From The Conversation by Michael Rafferty, ARC Future Fellow 2012-2016, School of Business at University of Sydney and Dick Bryan, Professor, Department of Political Economy at University of Sydney, 12 May 2014.
“In recent weeks, Joe Hockey has been floating the idea that in an “age of personal responsibility”, and in the context of a budget “crisis”, people will have to work longer before they receive the age pension. And to do so, they may also need to have used up all their superannuation and housing assets.
Naming a “crisis” is always a good way to introduce a hostile and unwelcome policy, for it engenders a taste for the unpalatable. But crises – real rather than contrived ones – are often also the times when real visions of a better future arise. 1930 wasn’t a great year to be looking optimistically forward and to be speculating about a bright future ahead. Indeed, it was in the middle of a major economic crisis, the Great Depression. Output for both investment and consumption was, by any criterion, “scarce”. But in 1930 John Maynard Keynes wrote one of his most famous and perhaps his most audacious essays: “The Economic Possibilities of our Grandchildren”.
To envision a world of high social productivity, Keynes directly challenged the way economists had conceived of “scarcity”: the idea that there are unlimited wants and needs, but only limited resources. Having marvelled at the growth in the productive powers of society up to the Depression, Keynes contended that in the next hundred years, if society’s productive powers continued to expand, we would see the early-1930s as “…only a temporary phase of maladjustment”.
His central point was that the long-run of human history was of growing capacity to produce wealth. In Keynes’ future, the problem would not be scarcity in the sense of insufficient funding for a basic standard of living for all. As he puts it the challenge in such a society would be that: …for the first time since his creation man will be faced with his real, his permanent problem - how to use his freedom from pressing economic cares, how to occupy the leisure, which science and compound interest will have won for him, to live wisely and agreeably and well. Much shorter working hours and working lives would not just be possible but probably socially necessary to share around the work. Wider transformations would follow, in terms of social priorities.

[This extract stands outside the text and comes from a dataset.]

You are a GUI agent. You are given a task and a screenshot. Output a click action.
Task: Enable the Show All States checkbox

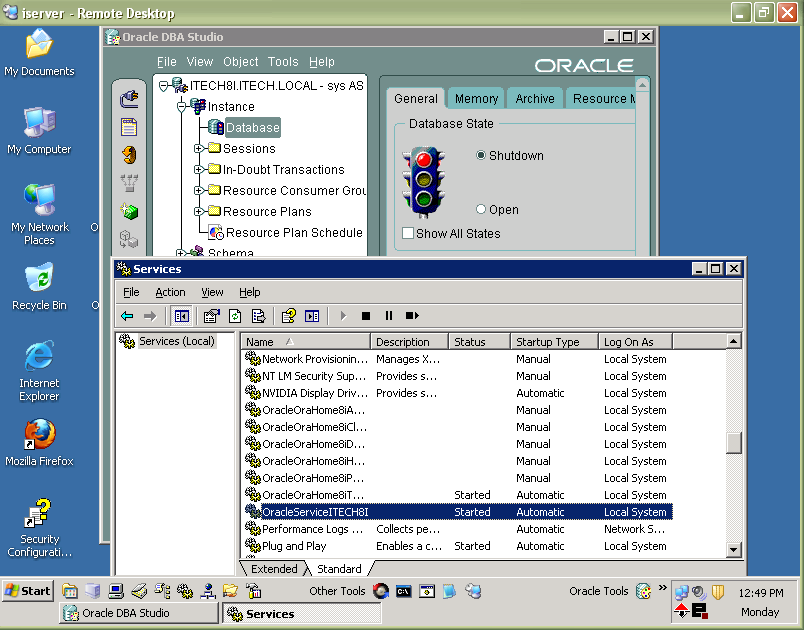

Eighty years on, we have enjoyed the productivity growth, but not the outcomes Keynes imagined. Perhaps that wasn’t the case until the mid 1970s or even the mid 1980s, for standards of living were growing significantly, albeit not evenly. But from around the mid 1980s, that changed. Nowhere perhaps is this more evident than in the area of retirement. A key international turning point was the publication in 1994 of the World Bank’s Averting the Old Age Crisis. It argued that as societies were ageing, and ageing rapidly, governments were facing an impending fiscal crisis if they didn’t radically change their retirement policies – and it advocated forms of retirement privatisation. This meant self-funded retirement: compulsory savings out of wages.
Hockey’s apparent crisis is that these compulsory savings are not sufficient to fund retirement, and people will stay, on his reckoning, too state pension dependent. Hence, the need to increase the period of life over which they save, and reduce the period of life over which they live off savings (private and public). The supposed answer is to increase the retirement age. The Productivity Commission recommends it to go to 70.
Saul Eslake, Bank of America economist and former Director of the Grattan Institute recommends a more complex calculation of “longevity risk”, so as to give an average of 10 years between ending work and expected death. Significantly, leading economists such Nicholas Barr at the London School of Economics, and Nobel Prize winners Peter Diamond and Joseph Stiglitz have criticised the supposed looming fiscal crisis of an ageing population as one of the great myths of the pension reform agenda.
Like Keynes, they focus on the centrality of future output as a means of funding retirement obligations. There are many ways of increasing future output, of which delaying retirement age or the privatisation of pension financing are just a couple – and perhaps not the best options we have.
But in framing the current debate Joe Hockey wants to shape a cultural change – ending what he calls a “culture of entitlement” and replacing it with an era of “individual responsibility” or financial self-management. In building a similar agenda before the global financial crisis, then-President George W. Bush talked about financial self-responsibility as if it were the key to the good life and building the social good. But as we can now see quite starkly after several million US citizens lost their homes during the sub-prime mortgage meltdown, and billions in retirement savings were lost in the subsequent stock market collapse, financial responsibility isn’t so much about the social good but about personal risk management – it’s about individuals and households managing a growing range of costs and risks that are being shifted from governments and employers. The idea here is that we must manage these risks and of course if we don’t it is our fault that we didn’t work hard enough, save enough, spent too much or weren’t “savvy” enough. Social and economic risks and responsibilities are being individualised. This is the modern agenda of re-imposing scarcity, amidst possible abundance. Extending the retirement age is a corollary of that agenda…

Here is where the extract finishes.